» **EXERCISE INSTRUCTIONS**: What is needed here is an exact transcription of all the entries.

Stored data
+---+
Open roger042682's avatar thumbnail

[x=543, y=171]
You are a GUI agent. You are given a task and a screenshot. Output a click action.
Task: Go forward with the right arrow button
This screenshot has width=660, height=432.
+---+
» **YOUR SOLUTION**:
Open roger042682's avatar thumbnail

[x=543, y=171]
You are a GUI agent. You are given a task and a screenshot. Output a click action.
Task: Go forward with the right arrow button
This screenshot has width=660, height=432.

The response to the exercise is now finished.